If (say) 10% of X-chromosomes are anomalous, 10% of men will end up with anomalous colour vision, but only 10% x 10% of women will carry two anomalous chromosomes = 1%. But even then, the women might have one X-chromosome with a good L-photopigment and one with a good M-photopigment and may end up with some functional colour vision anyway.

That is how it works in new-world monkeys (other than Howler monkeys which have evolved trichromacy independently). Humans have two different photopigments on the X-chromosome – L and M (long and medium wavelength sensitive). New world monkeys only have one, but there are several forms of it spread amongst the population. All the males are complete dichromats but some have an L pigment and some have an M pigment (and there are a few intermediate forms as well).

Some of the females have copies of both genes, but in each individual photoreceptor only one X-chromosome is functional, so if you put their retinae under a microscope you see a photoreceptor mosaic with both L and M cones. The interesting bit is that their brain learns to make use of the extra information the two different cone types provide even though the neurones can’t tell which type of cone they’re connected to biochemically.

Last Edited by kwlf at 03 Mar 22:45

The State has no business dictating an individual’s attitude to risk, otherwise they would ban scuba, mountain climbing, etc.

But they still won’t allow me to drive my car without a seat belt, or ride my motorcycle without a helmet….

Last Edited by flybymike at 04 Mar 00:03
Egnm, United Kingdom

they still won’t allow me to drive my car without a seat belt, or ride my motorcycle without a helmet

In the US, the place where the subject legislation is being debated in congress, that is not uniformly true although only one US state has neither seat belt law nor helmet law (New Hampshire).

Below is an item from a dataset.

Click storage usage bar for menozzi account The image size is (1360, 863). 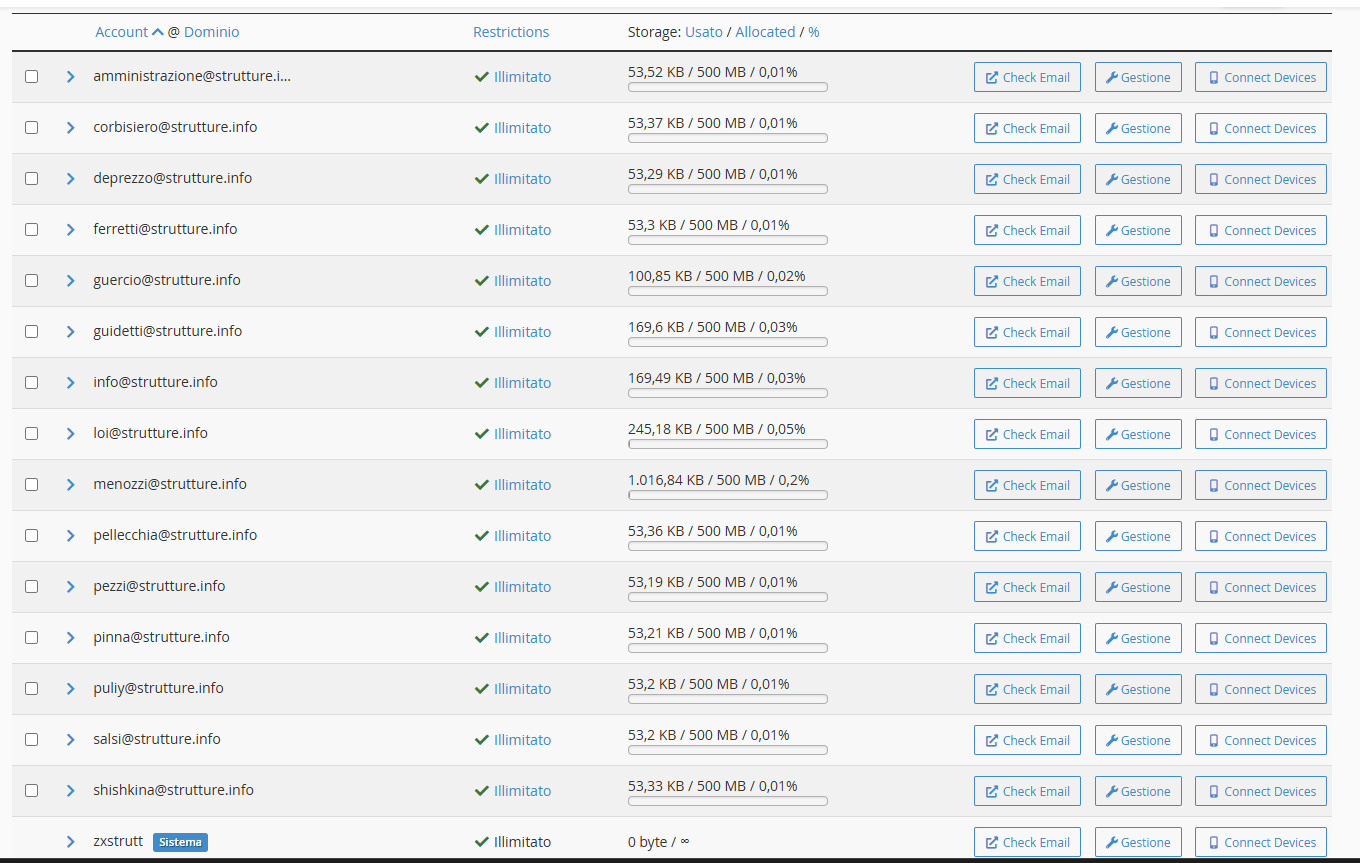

Link

Somewhat on topic in terms of indicating a long term societal trend is that a little over half of US states have repealed universal motorcycle helmet laws since the mid-70s, in many cases replacing them with more specifically targeted laws intended to reduce unwarranted impact on the public, as determined by the public Link

Obviously with representative government the public decides via its representatives, unless it’s unconstitutional – which is far from the case here, in a country where the constitution by design protects individual choice over mandating public security.

I’ve ridden motorcycles a lot over 41 years (almost entirely with a helmet and leathers BTW) and flown for 12 years, plus a little as a kid, both activities without any serious injury and without any insurance claims. Doing it was a result of personal enthusiasm, avoiding injury a function of fear and self preservation. Having others judge my medical condition hasn’t so far made a useful contribution

Last Edited by Silvaire at 04 Mar 04:08

But they still won’t allow me to drive my car without a seat belt, or ride my motorcycle without a helmet…

Yes… true. The supporting argument for that is that the NHS then wastes taxpayer money repairing the avoidably smashed up people. I guess is that if as many people did mountan climbing as do driving, they would ban that also.

But things are changing now, with diabetes set to overtake dementia… some tough decisions on political correctness coming up.

Administrator
Shoreham EGKA, United Kingdom

Australian evidence supporting the loosening of colour vision requirements.

Which CASA for some strange reason now want to reverse! They are leading the world in allowing CVD pilot’s to fly, and have collected 23 years of practical evidence that no accidents were caused by CVD. And yet they seem to shy away from showing it to the world, and seem determined to ground all future CVD pilots that fail a certain test.

Last Edited by Archie at 04 Mar 11:46

Archie, Dont ever try to understand control freaks. Like hoarders they dont realize they have a problem. Unlike hoarders they are being paid to do something anything. And if their job description requires controlling something or someone than they will do it regardless of reason or common sense.